What we’re thinking about: Who will buy Forever 21? Are there any other brokerage mergers on the works? Send a note to [email protected].

CLOSING TIME

Residential: The priciest residential closing recorded Tuesday was for a condo unit at 25 Columbus Circle in Lincoln Square, at $13.5 million.

Commercial: The most expensive commercial closing of the day was for an apartment building at 2277 Bathgate Avenue in Belmont, at $4.5 million.

BREAKING GROUND

The largest new building filing of the day was for a 276,578-square-foot residential building at 2551 Broadway on the Upper West Side. Paragon JV Partners LLC filed the permit application.

NEW TO THE MARKET

The priciest residential listing to hit the market was for a condo unit at 55 West 17th Street in the Flatiron District, at $4.5 million. — Research by Mary Diduch

A thing we’ve learned…

The most coveted fictional home, according to a survey by U.K.-based Faraway Furniture, is Wayne Manor from the Batman franchise. The only home with an address is SpongBob’s pineapple under the sea, at 124 Conch Street. Thank you to Kevin Sun for passing this along.

Elsewhere in New York

— In case you didn’t have enough to worry about while riding public transit, someone has been spreading peanut butter on subway poles on the A train, Gothamist reports.

— Mayor Bill de Blasio apparently isn’t keen on letting Rep. Max Rose loose on the deer of Staten Island, the New York Post reports. Rose indicated that he’d help hunt deer if the city approves a cull program. “I’m not going to be able to take him up on his offer,” the mayor said at an unrelated press conference Tuesday, suggesting the hunt would be dangerous.

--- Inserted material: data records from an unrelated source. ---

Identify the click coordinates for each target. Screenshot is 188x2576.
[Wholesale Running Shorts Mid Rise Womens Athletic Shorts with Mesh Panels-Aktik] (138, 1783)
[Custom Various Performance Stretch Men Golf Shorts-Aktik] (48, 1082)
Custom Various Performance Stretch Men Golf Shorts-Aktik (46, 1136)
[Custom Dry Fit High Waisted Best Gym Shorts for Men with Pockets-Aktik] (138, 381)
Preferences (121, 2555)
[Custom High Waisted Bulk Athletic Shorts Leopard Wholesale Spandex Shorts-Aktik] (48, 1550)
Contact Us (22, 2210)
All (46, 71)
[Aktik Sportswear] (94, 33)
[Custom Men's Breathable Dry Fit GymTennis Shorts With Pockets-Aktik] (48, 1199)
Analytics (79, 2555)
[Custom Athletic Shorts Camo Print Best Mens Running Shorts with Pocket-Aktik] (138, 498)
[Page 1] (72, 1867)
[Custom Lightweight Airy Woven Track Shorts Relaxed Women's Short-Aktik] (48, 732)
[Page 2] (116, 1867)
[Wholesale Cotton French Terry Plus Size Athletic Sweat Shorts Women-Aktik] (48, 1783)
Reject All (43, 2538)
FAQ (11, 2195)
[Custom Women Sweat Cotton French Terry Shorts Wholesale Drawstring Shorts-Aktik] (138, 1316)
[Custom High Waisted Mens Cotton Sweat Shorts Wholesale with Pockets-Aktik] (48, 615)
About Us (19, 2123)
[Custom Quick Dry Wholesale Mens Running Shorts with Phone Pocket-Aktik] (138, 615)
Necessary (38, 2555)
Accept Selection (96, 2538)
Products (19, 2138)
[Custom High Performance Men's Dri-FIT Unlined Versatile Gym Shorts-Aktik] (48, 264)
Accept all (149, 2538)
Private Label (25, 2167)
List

— Speaking of killing animals, the mayor indicated that he will never return to the Staten Island Zoo for its annual Groundhog Day event, the New York Daily News reports. “I tried it, it didn’t end well, I won’t be back,” he said, referring of course to the 2014 festivities in which he dropped a 10-month-old groundhog named Charlotte. She died of internal injuries weeks later.